= Required action =
Report every line of the records that includes the word "agent".
Records to process START
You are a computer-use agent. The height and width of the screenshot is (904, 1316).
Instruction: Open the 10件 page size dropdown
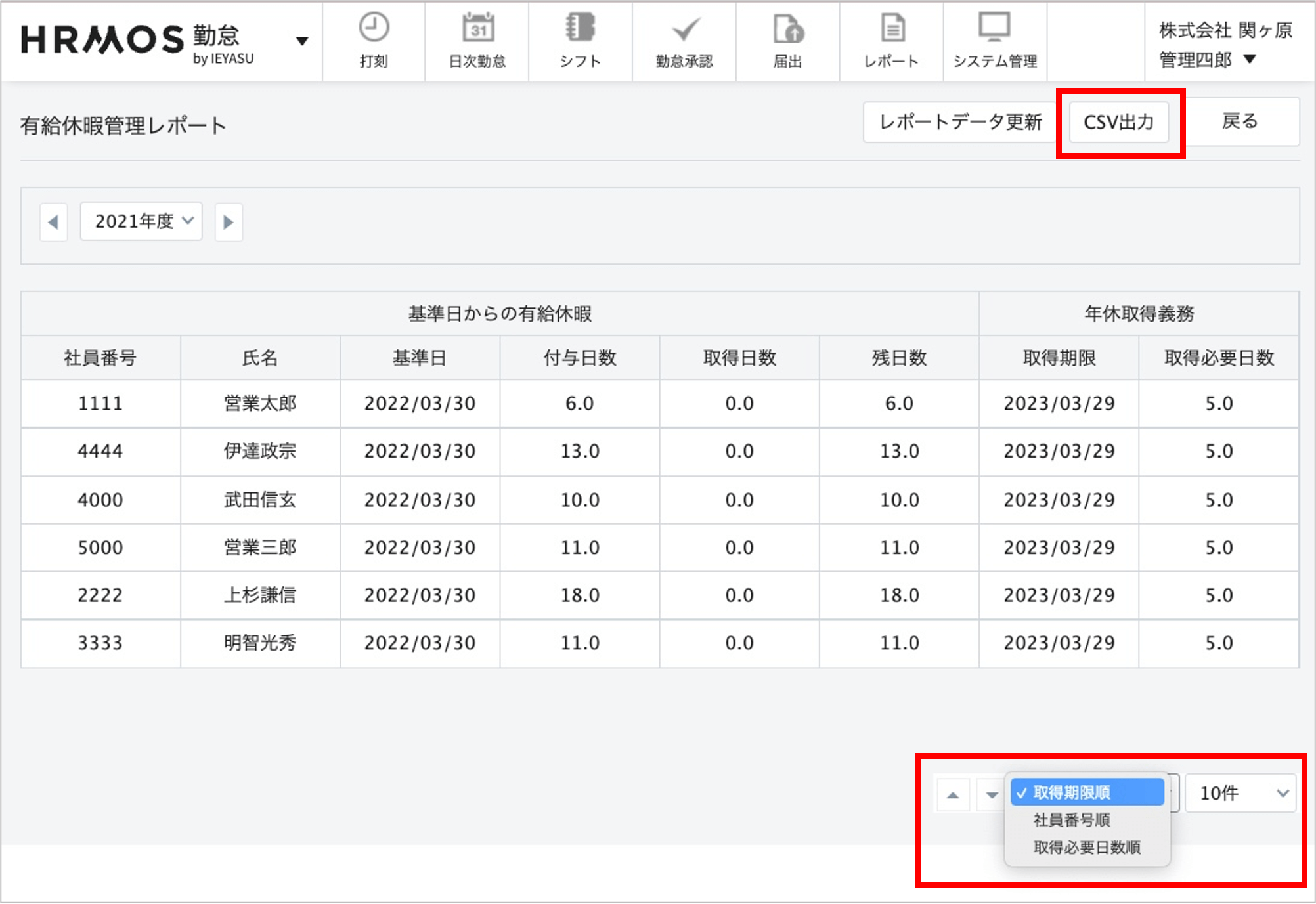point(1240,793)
Records to process END
Records to process START
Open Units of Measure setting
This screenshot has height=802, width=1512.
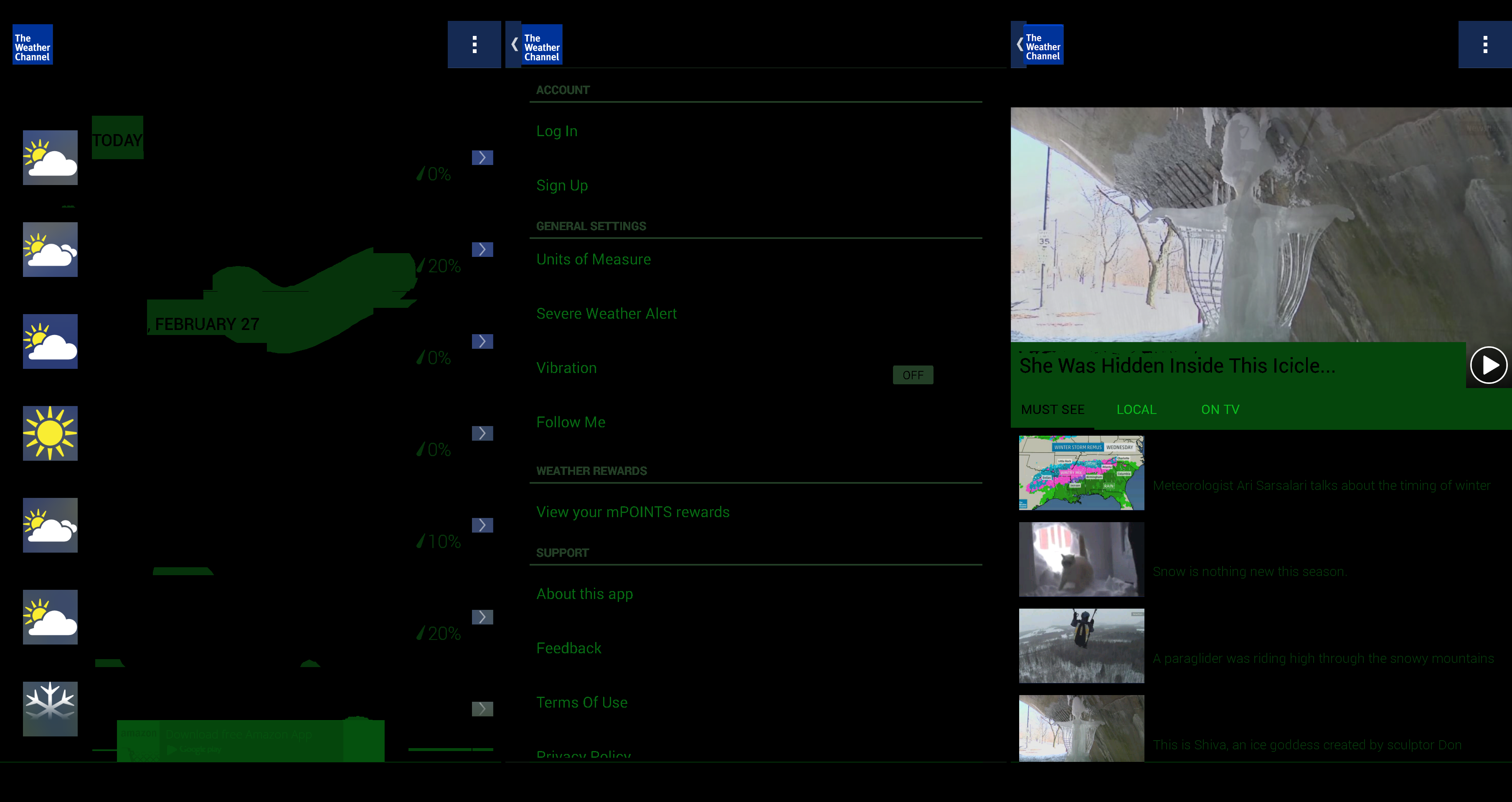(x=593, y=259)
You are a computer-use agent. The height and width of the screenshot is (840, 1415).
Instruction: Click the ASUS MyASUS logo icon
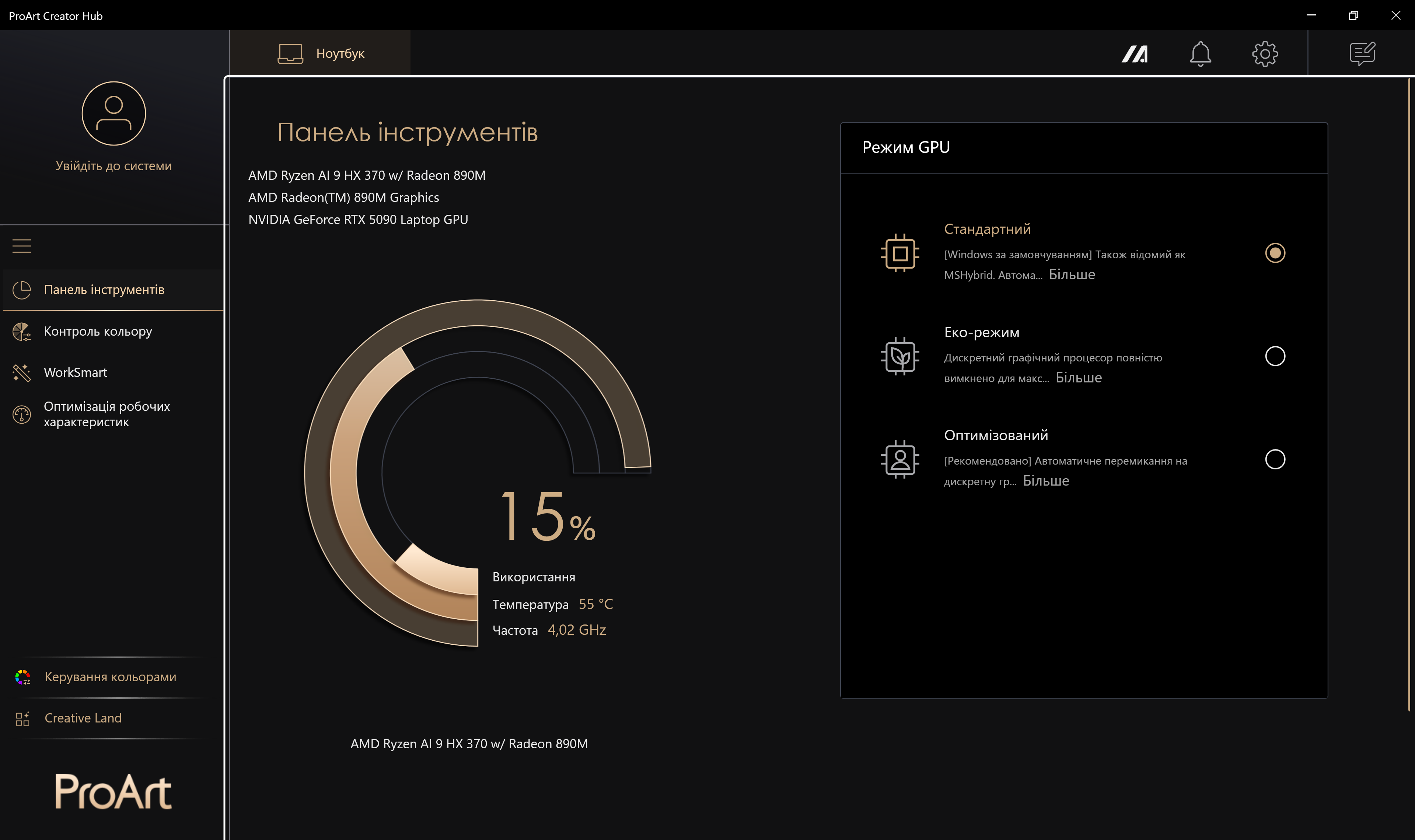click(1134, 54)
Records to process END
Records to process START
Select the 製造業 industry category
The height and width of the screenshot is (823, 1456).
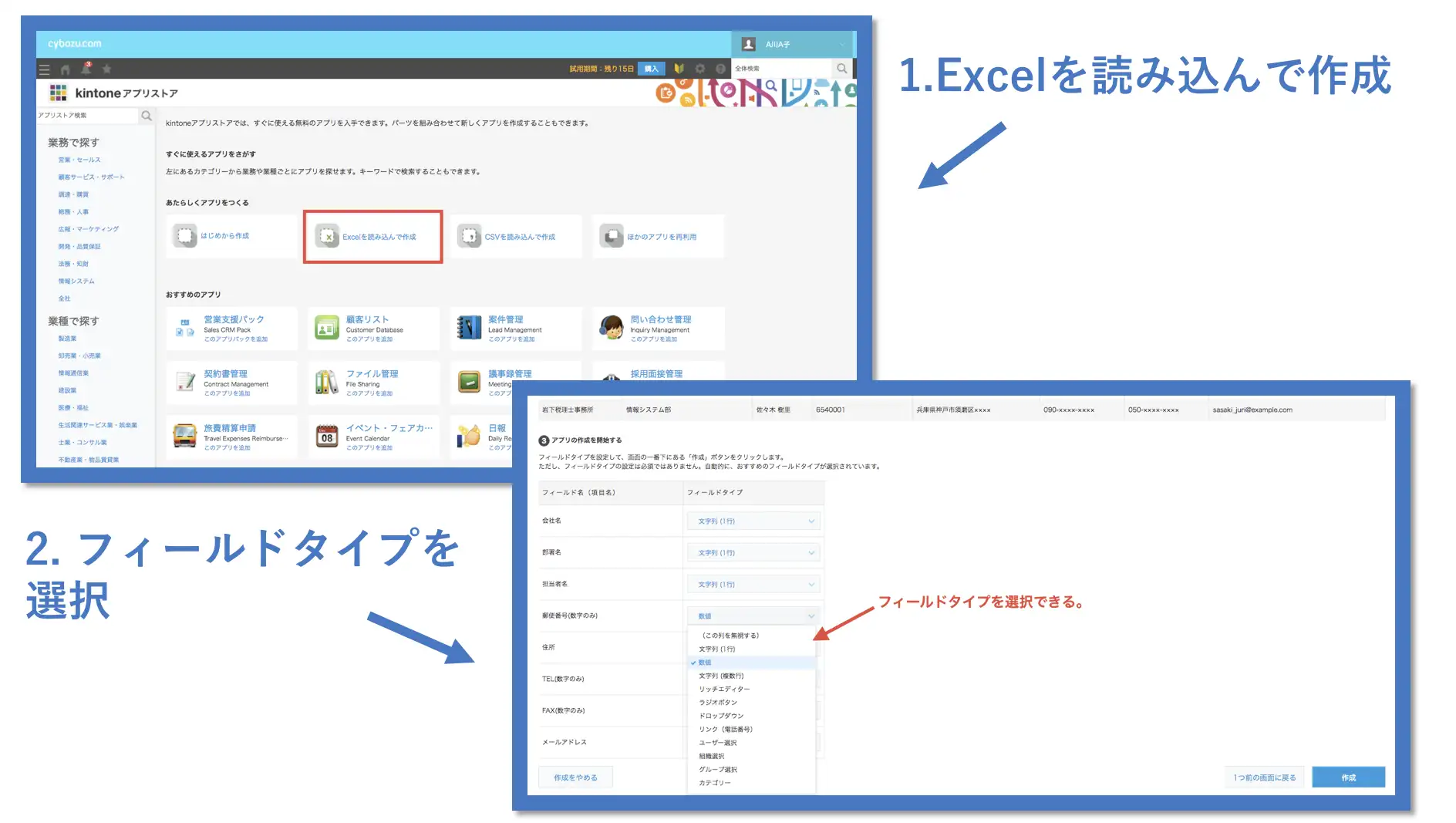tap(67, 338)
Records to process END
= Solution to this task =
You are a computer-use agent. The height and width of the screenshot is (904, 1316).
You are a computer-use agent. The height and width of the screenshot is (840, 1415).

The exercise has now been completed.